**What to do:** Your answer must be an exact transcription of every record below, with the pictures omitted.

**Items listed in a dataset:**
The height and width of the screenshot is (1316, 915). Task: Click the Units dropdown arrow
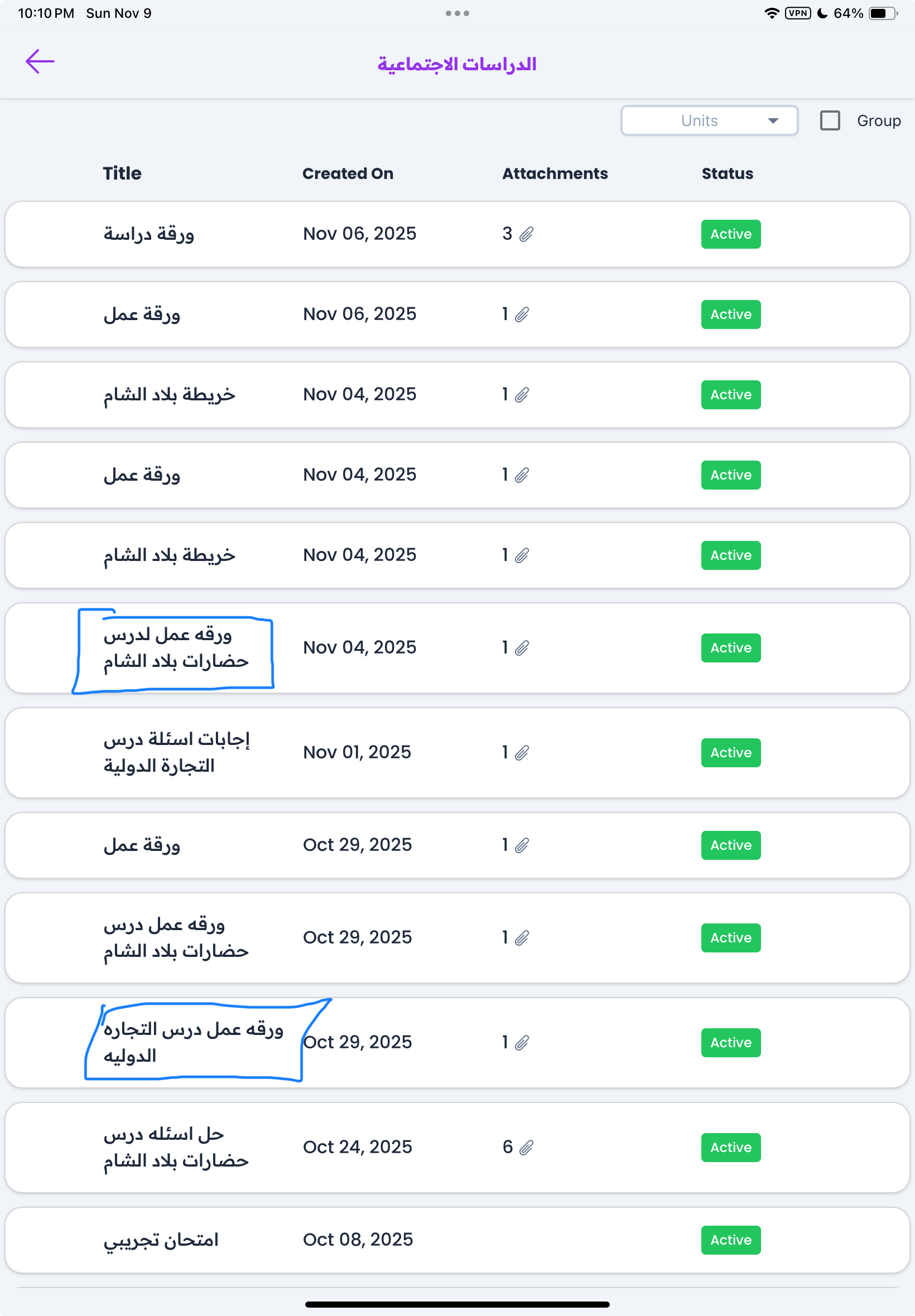(x=773, y=121)
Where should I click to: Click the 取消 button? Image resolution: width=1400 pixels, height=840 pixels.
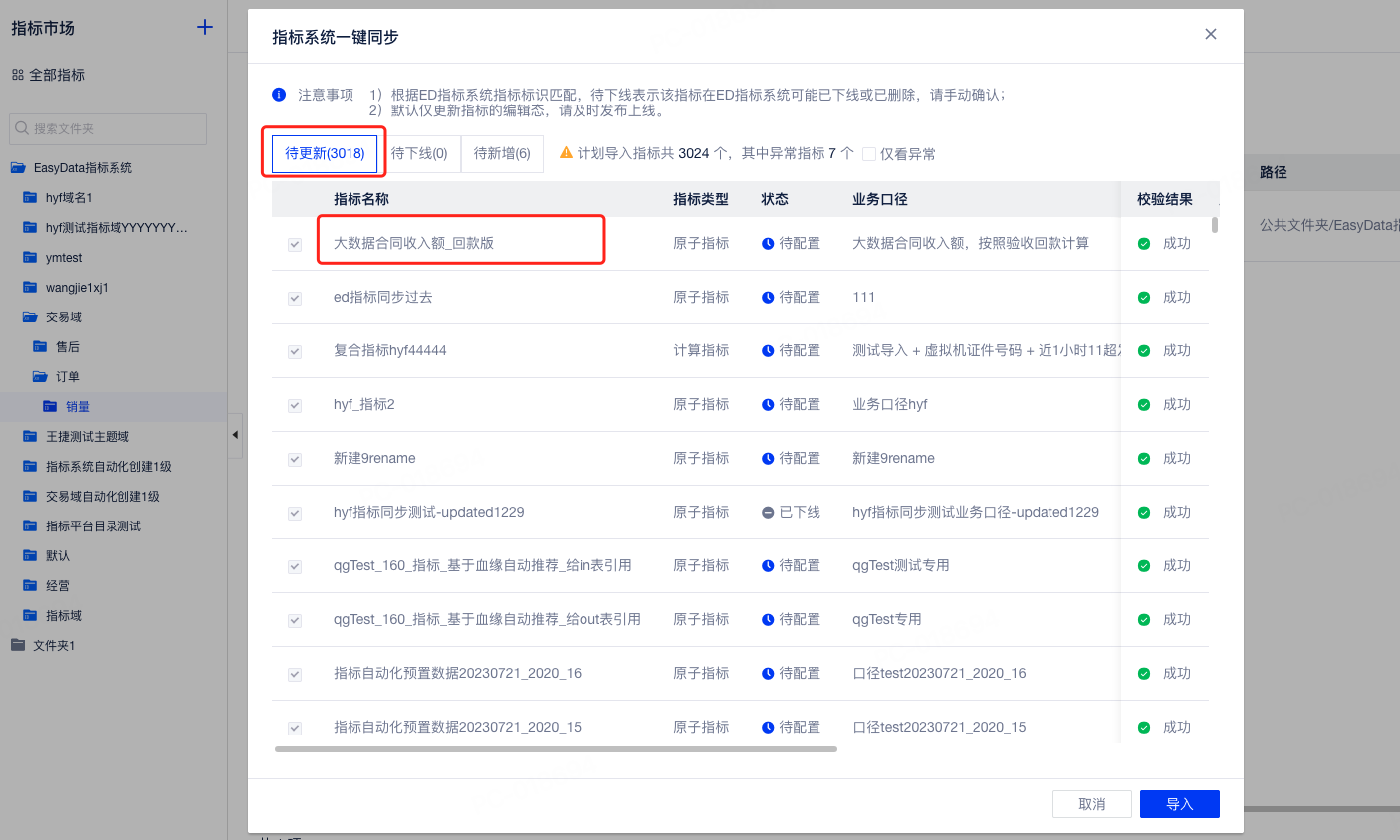point(1092,804)
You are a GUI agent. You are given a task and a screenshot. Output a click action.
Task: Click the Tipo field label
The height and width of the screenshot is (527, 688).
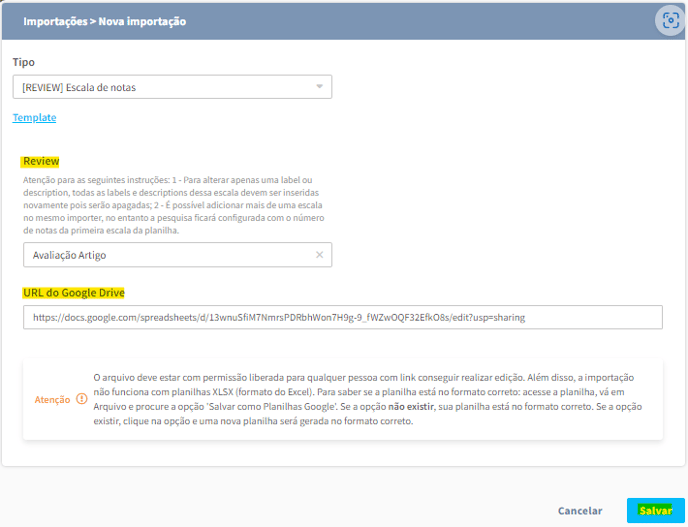coord(23,62)
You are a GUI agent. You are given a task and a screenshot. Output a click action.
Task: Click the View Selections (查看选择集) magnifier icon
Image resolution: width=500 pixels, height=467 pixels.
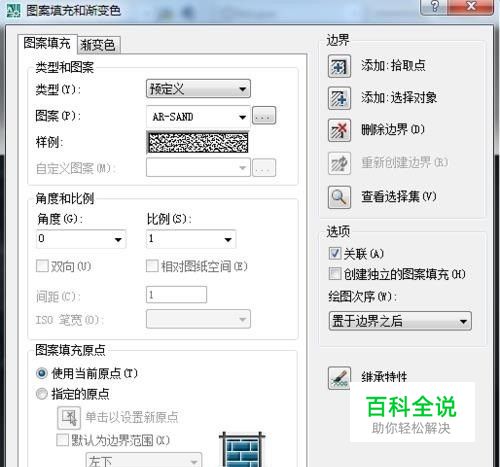coord(339,197)
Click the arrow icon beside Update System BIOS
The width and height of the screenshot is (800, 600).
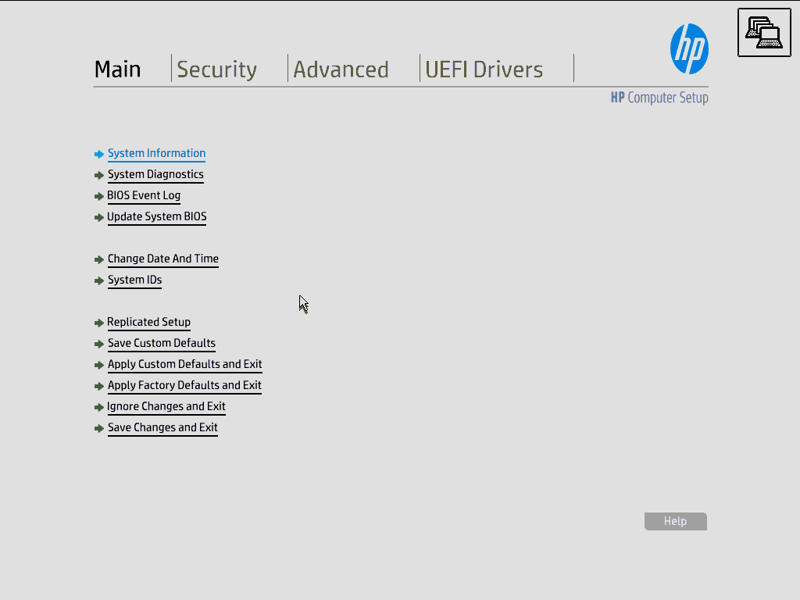point(99,217)
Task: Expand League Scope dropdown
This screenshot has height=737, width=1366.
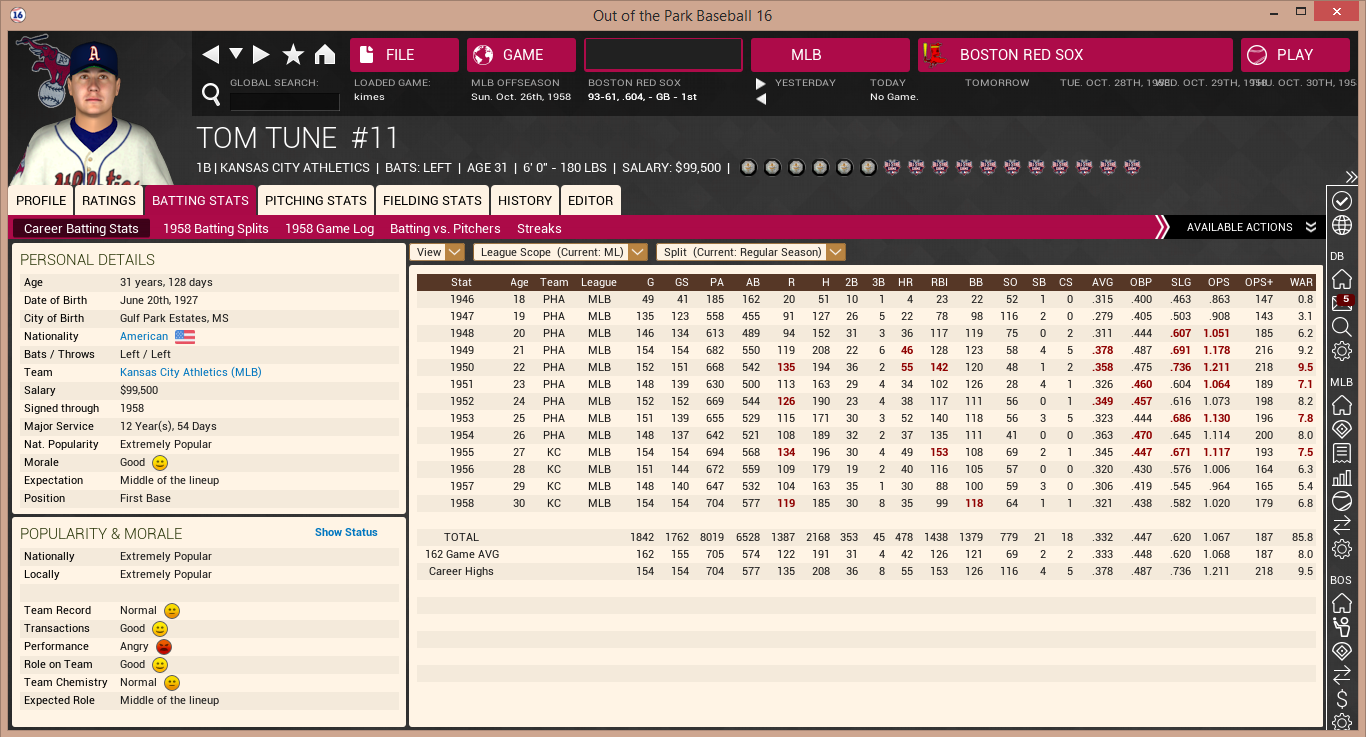Action: click(x=560, y=252)
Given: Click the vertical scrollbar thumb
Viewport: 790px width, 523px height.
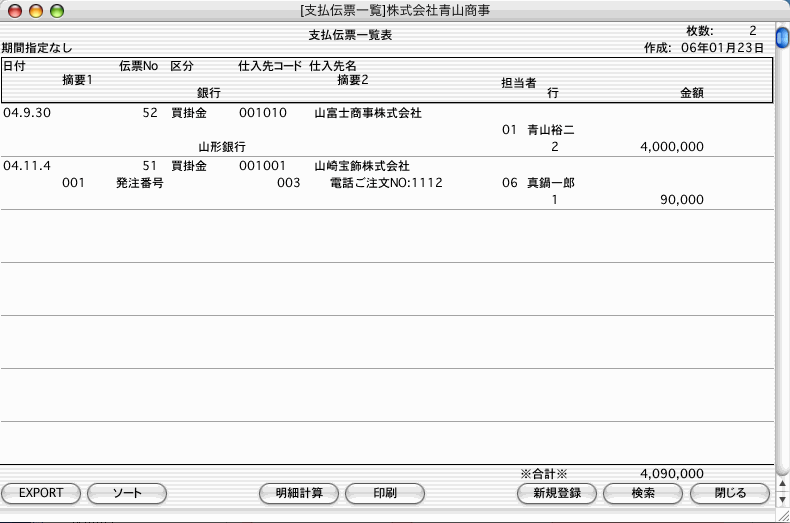Looking at the screenshot, I should [782, 40].
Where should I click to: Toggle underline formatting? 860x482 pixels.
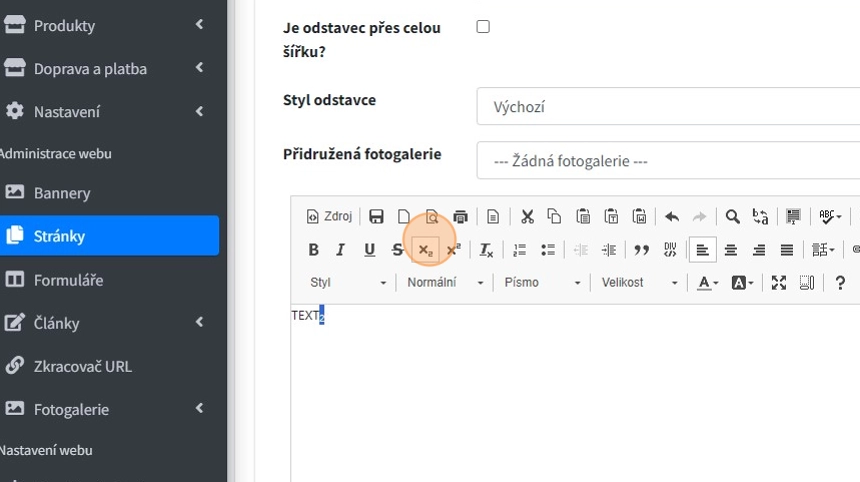[x=369, y=250]
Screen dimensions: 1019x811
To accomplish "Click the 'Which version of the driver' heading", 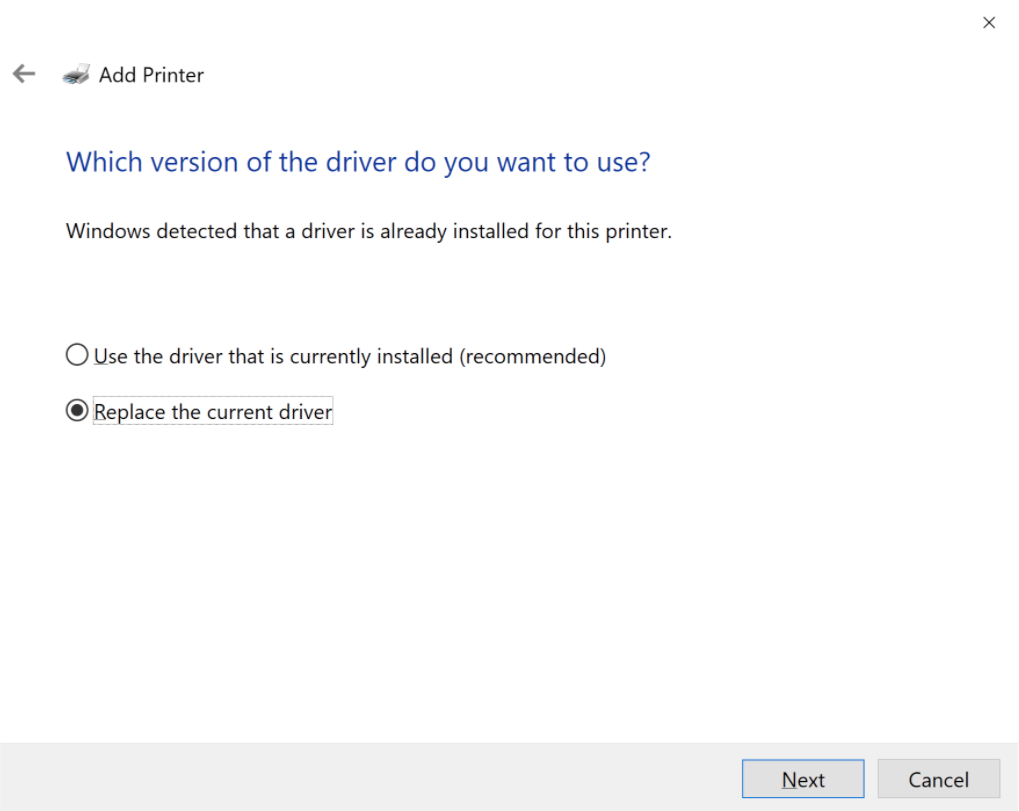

**Solution:**
The height and width of the screenshot is (1316, 915). Task: Click the Units dropdown arrow
(x=773, y=121)
Where should I click to: Click the 取消 button? Image resolution: width=1400 pixels, height=840 pixels.
point(1092,804)
You are a GUI agent. You are given a task and a screenshot. Output a click action.
Task: Click the Tipo field label
The height and width of the screenshot is (527, 688).
coord(23,62)
You are a GUI agent. You are given a task and a screenshot. Output a click action.
Task: Click the View Selections (查看选择集) magnifier icon
Image resolution: width=500 pixels, height=467 pixels.
coord(339,197)
Click the arrow icon beside Update System BIOS
The width and height of the screenshot is (800, 600).
point(99,217)
Task: Expand League Scope dropdown
This screenshot has height=737, width=1366.
Action: click(x=560, y=252)
Given: Click the vertical scrollbar thumb
Viewport: 790px width, 523px height.
Looking at the screenshot, I should [782, 40].
Where should I click to: Toggle underline formatting? 860x482 pixels.
[x=369, y=250]
Screen dimensions: 1019x811
To accomplish "Click the 'Which version of the driver' heading", 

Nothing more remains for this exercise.